BEGIN DATA SHOWN

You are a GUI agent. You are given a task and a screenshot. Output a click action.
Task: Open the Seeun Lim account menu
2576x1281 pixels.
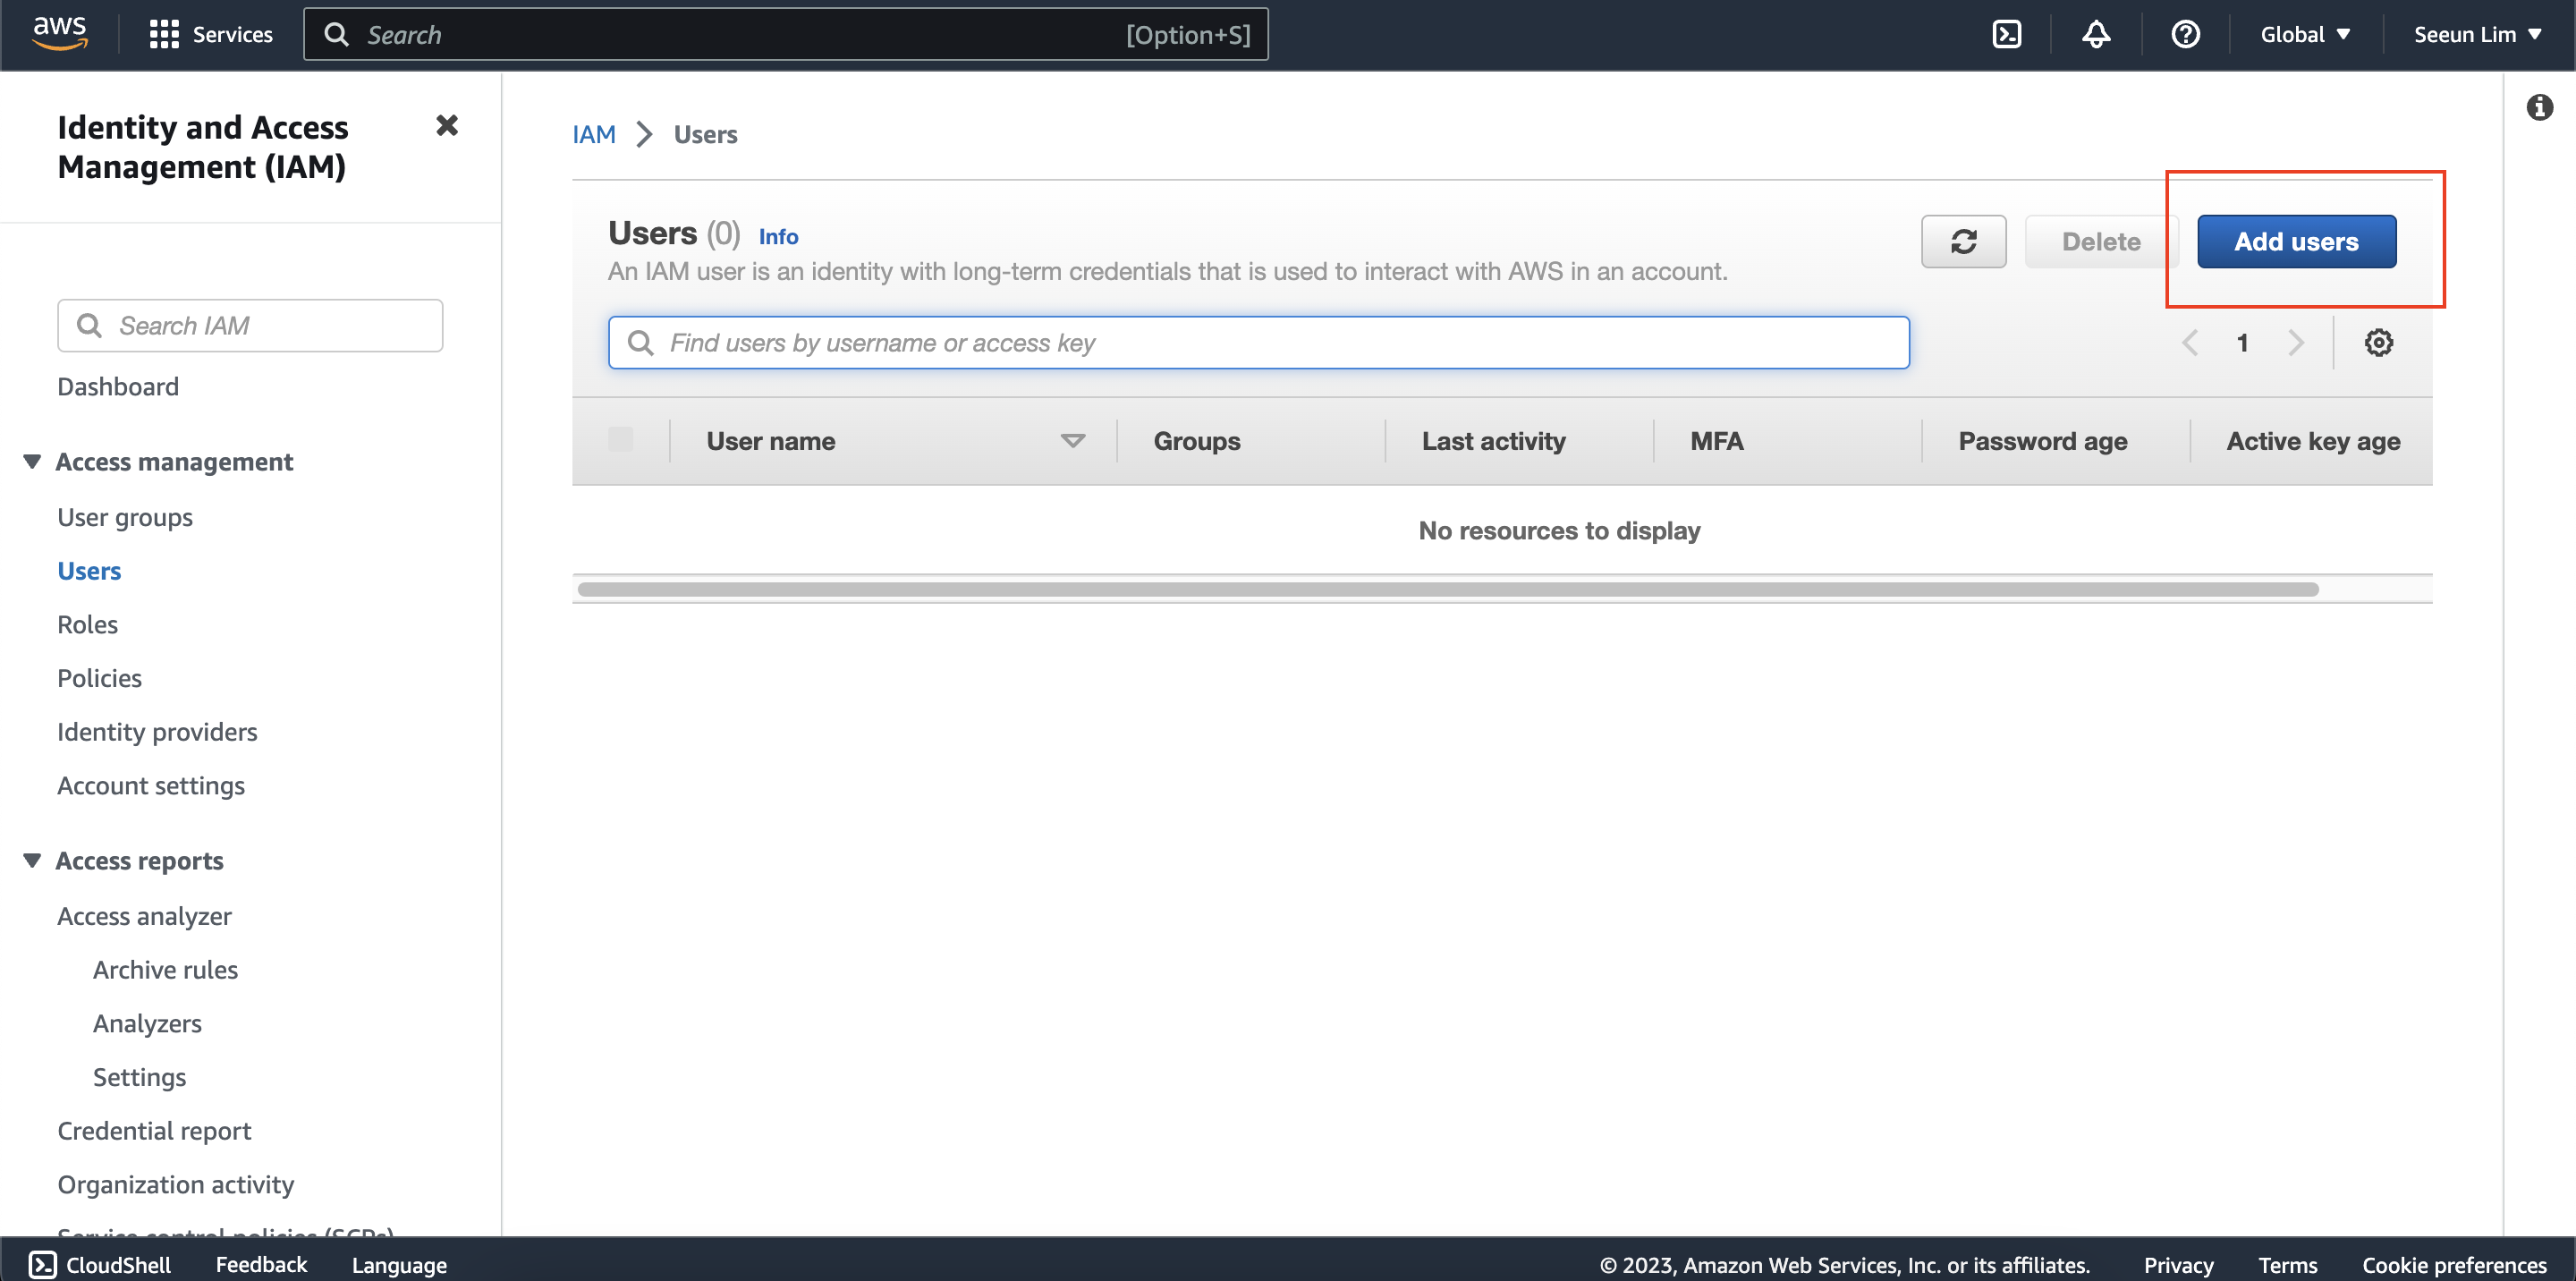pos(2476,34)
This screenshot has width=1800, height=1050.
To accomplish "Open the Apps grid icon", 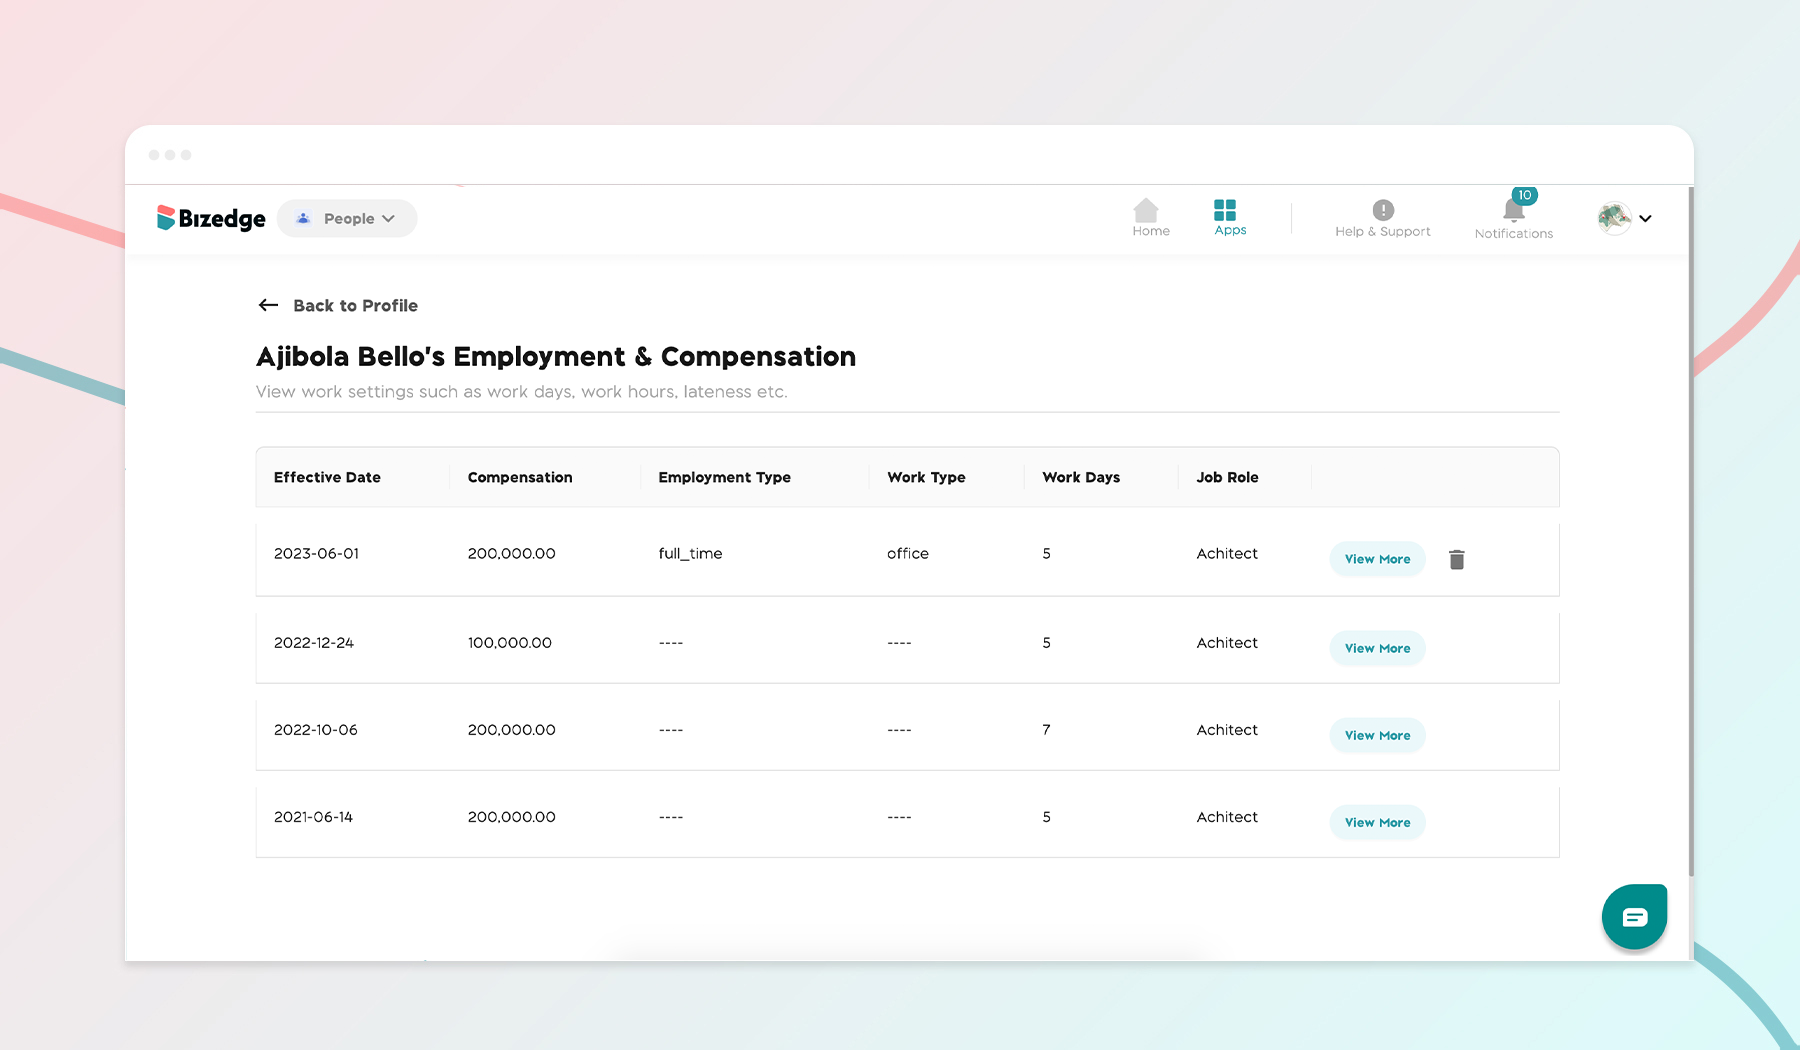I will coord(1228,211).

END DATA SHOWN

● TASK TO COMPLETE
Wherever the string "screenshot" appears in the listing above, show the whole line.

● ANSWER BOX
You are a GUI agent. You are given a task and a screenshot. Output a click action.
This screenshot has width=1800, height=1050.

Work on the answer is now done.